As we approach the mid-way point of the 2015 tax year, it’s a good time to check in on health reform mandates to ensure you are in compliance with ACA. Whether your organization is fully-insured, self-insured, or partially self-insured, there are a number of mandates that are worth clarifying and confirming as you move forward with your health insurance plans.
If you have self-insured group health coverage for employees, below are the key areas to check into to determine compliance. Most of these have been in effect since 2013 or 2014 and/or may have rolling deadlines (unless otherwise noted).

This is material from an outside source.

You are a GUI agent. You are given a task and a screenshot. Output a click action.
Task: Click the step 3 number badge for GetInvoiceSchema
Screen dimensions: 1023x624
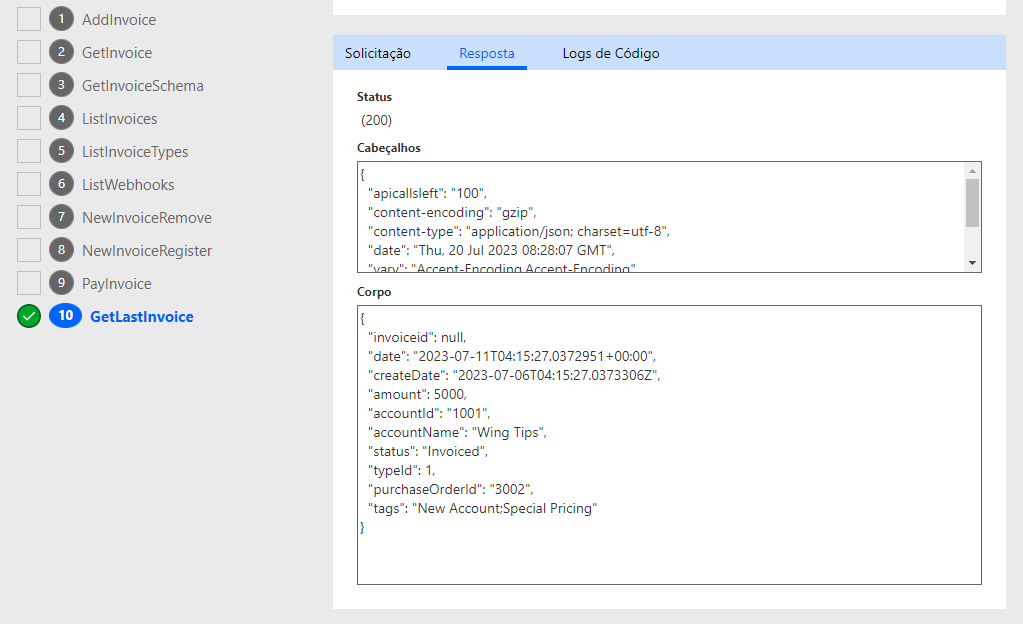pyautogui.click(x=61, y=85)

· Benefits requirements (prohibitions on employer payment plans; 90-day limits on coverage waiting periods; prohibitions on annual dollar limits; elimination of preexisting condition exclusions; W2 reporting of health coverage**; staying updated on new preventive services that require coverage; annual limits on cost-sharing for “essential health benefits”)
· “Pay or Play,” and Information Reporting Requirements (compliance with “Pay or Play” unless your company meets eligibility criteria for transition relief*; determine if any “pay or play” penalties apply for 2015*; monthly tracking of full-time employees and their health coverage offerings; determine reporting methods, including if a TPA will file returns and furnish statements (by February 29, 2016 or March 31, 2016 if filed electronically); ensure consent is obtained before furnishing statements electronically (by February 1, 2016))

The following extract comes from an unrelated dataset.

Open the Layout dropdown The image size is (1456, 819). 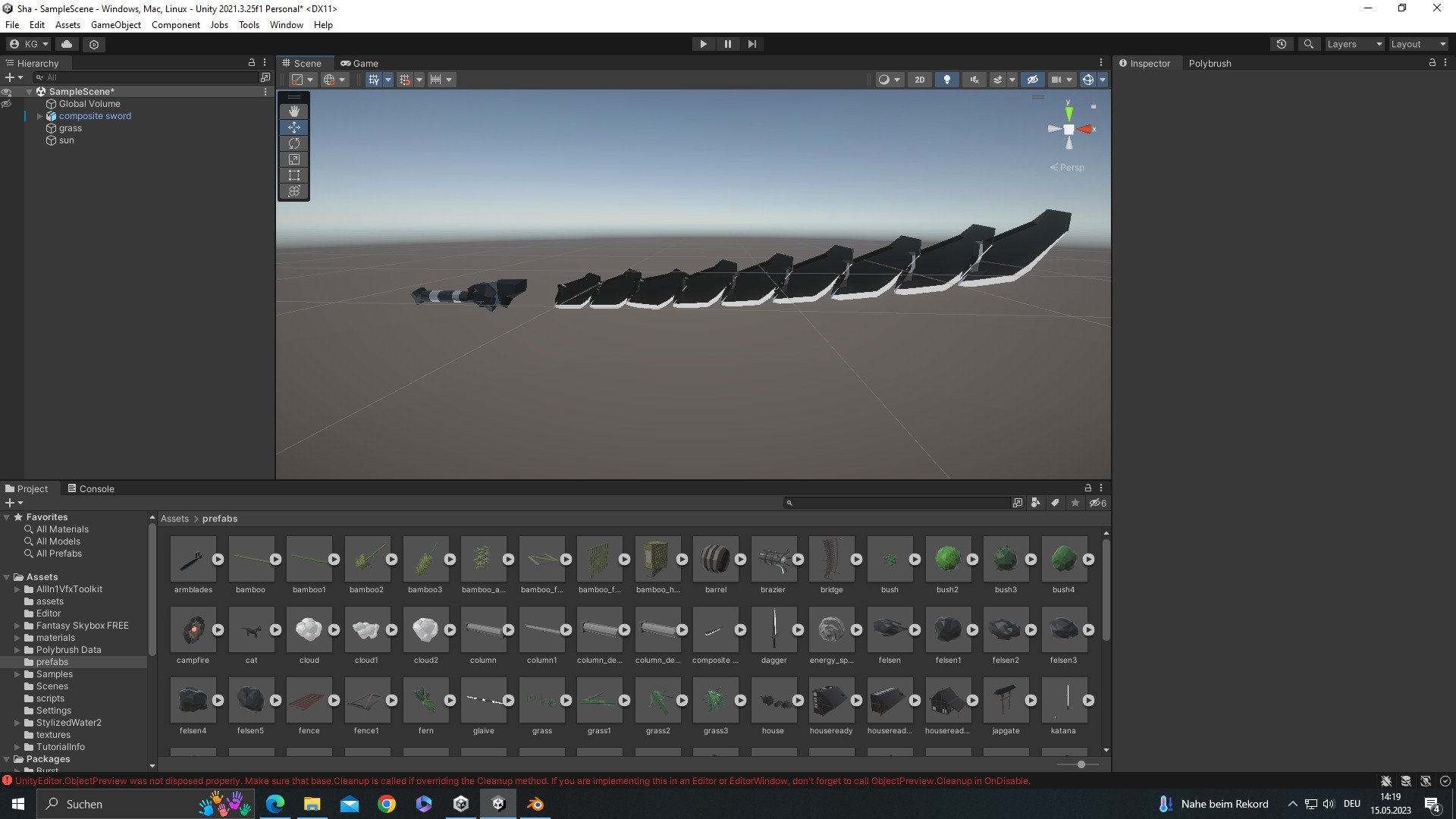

· Employee notices (notice of coverage options for new employees; confirmation that TPA will prepare/provide Summary of Benefits and Coverage (SBC) at specified times; update SBCs to include language around provisions for “minimal essential benefits” and “minimum value” standards; notices of modification for any changes that affect content of the SBC)

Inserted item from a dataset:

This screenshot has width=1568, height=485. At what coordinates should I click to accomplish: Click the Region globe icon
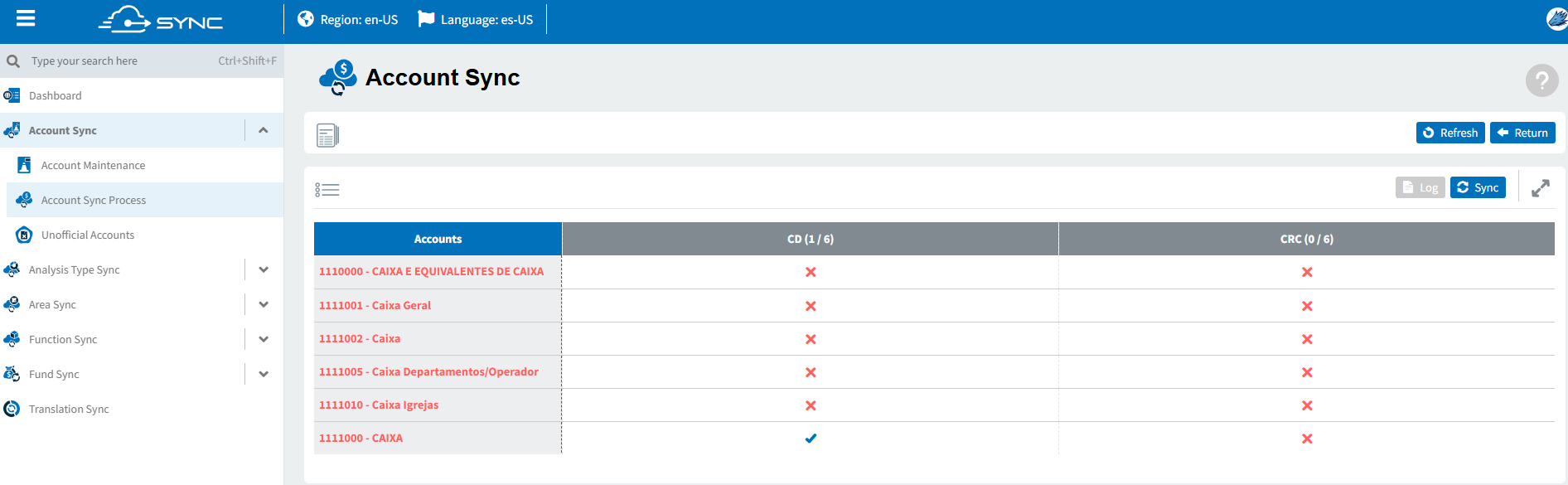point(306,19)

· Financial provisions (withholding of additional Medicare taxes; fees to support the Patient-Centered Outcomes Research Institute (PCORI) (only for certain self-insured plans); fees for the Transitional Reinsurance Program (only for certain self-insured plans))
· Tax favored arrangements (ensure appropriate plan amendments are adopted if mid-year changes in salary reduction elections are made; prohibitions around providing qualified health plans under employer-sponsored cafeteria plans; HRAs cannot be used to fund individual policy premiums; FSAs must qualify as an excepted benefit and are offered through a cafeteria plan; amendments on plan documents to reflect annual $2,550 limit (for 2015) on FSA contributions; determine if FSA carry-over will be permitted for employees and amend plan documents accordingly)
For specific questions about the above topics and deadlines, and to learn more about health reform and self-insured plans, please contact us.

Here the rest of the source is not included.